Reconciliation of tax expense and the accounting profit before taxation at the
Group's statutory tax rate is as follows:
2025 2024
Year ended 31 December $ million $ million
Profit before income tax 2,801 1,219
At the Group's statutory tax rate of 78 per cent (2024: 78 per cent) 2,185 951
Effects of:
Expenses not deductible for tax purposes 153 68
Adjustments in respect of prior years (11) (10)
Remeasurement of deferred tax 25 70
Deferred Energy Profits Levy extension 311 77
Impact of different tax rates 272 282
Allowances and other tax uplifts (86) (113)
Future dividends from investments in subsidiaries, branches and associates - (11)
Impact of exchange rate differences 134 (2)
Total tax expense reported in the consolidated income statement at the 2,983 1,312
effective tax rate of 106 per cent (2024: 108 per cent)
The tax expense reconciliation has been prepared based on the statutory tax
rate of 78 per cent applicable to oil and gas production in the UK and Norway,
the two most significant jurisdictions of operation for the Group. Management
believes that using this rate provides the most meaningful comparison between
the expected tax expense, based on accounting profit, and the actual tax
expense recognised.
The effective tax rate for the year is 106 per cent, compared to 108 per cent
for 2024.
The effective tax rate of 106 per cent is significantly higher than the
statutory rate of 78 per cent for the Group. This is primarily due to a $311
million deferred tax charge arising from the extension of the Energy Profits
Levy (EPL) in the UK by two years, from 31 March 2028 to 31 March 2030, as
well as non-deductible foreign exchange losses and the weighting of earnings
and expenditure across the various jurisdictions with different statutory tax
rates.
The future effective tax rate is influenced by the profit mix across the
jurisdictions in which the Group operates.
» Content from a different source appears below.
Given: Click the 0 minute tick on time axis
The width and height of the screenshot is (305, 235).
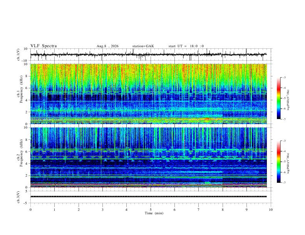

The UK and Norway are expected to
remain the principal jurisdictions where profits will be earned, so their
statutory tax rates for oil and gas production operations are anticipated to
continue as the primary factors influencing the Group's future tax expense.
The extension of the EPL by the UK Government from 31 March 2028 to 31 March
2030 was substantively enacted on 3 March 2025 and the associated $311 million
increase in deferred tax liabilities has been recognised in this period's
financial statements.
In the Autumn Budget on 26 November 2025, the UK Government confirmed its
intention to introduce a new Oil and Gas Price Mechanism (OGPM) from 1 April
2030 as a permanent replacement to the Energy Profits Levy. Based on the
details announced in the Budget, the OGPM will apply a 35 per cent tax on
revenues when commodity prices exceed specified price thresholds of $90 per
barrel for oil and 90 pence per therm for gas, to be adjusted annually in line
with CPI inflation.
On 11 July 2025, the German Federal Council passed legislation mandating
annual 1 per cent reductions in the Federal Corporate Income Tax rate starting
from 2028 through to 2032. Including Trade Tax, Germany's headline tax rate
will reduce from approximately 32 per cent to 27 per cent. This has resulted
in a reduction in the Group's deferred tax liability of $46 million which has
been recognised in this period's financial statements.
Deferred tax
The principal components of deferred tax are set out in the following tables:
2025 2024
As restated
As at 31 December $ million $ million
Deferred tax assets 121 130
Deferred tax liabilities (6,491) (6,177)
Total deferred tax (6,370) (6,047)
The presentation above takes into account the offsetting of deferred tax
assets and deferred tax liabilities within the same tax jurisdiction (where
this is permitted). The overall deferred tax balance in a jurisdiction
determines if the deferred tax related to that jurisdiction is disclosed
within deferred tax assets or deferred tax liabilities.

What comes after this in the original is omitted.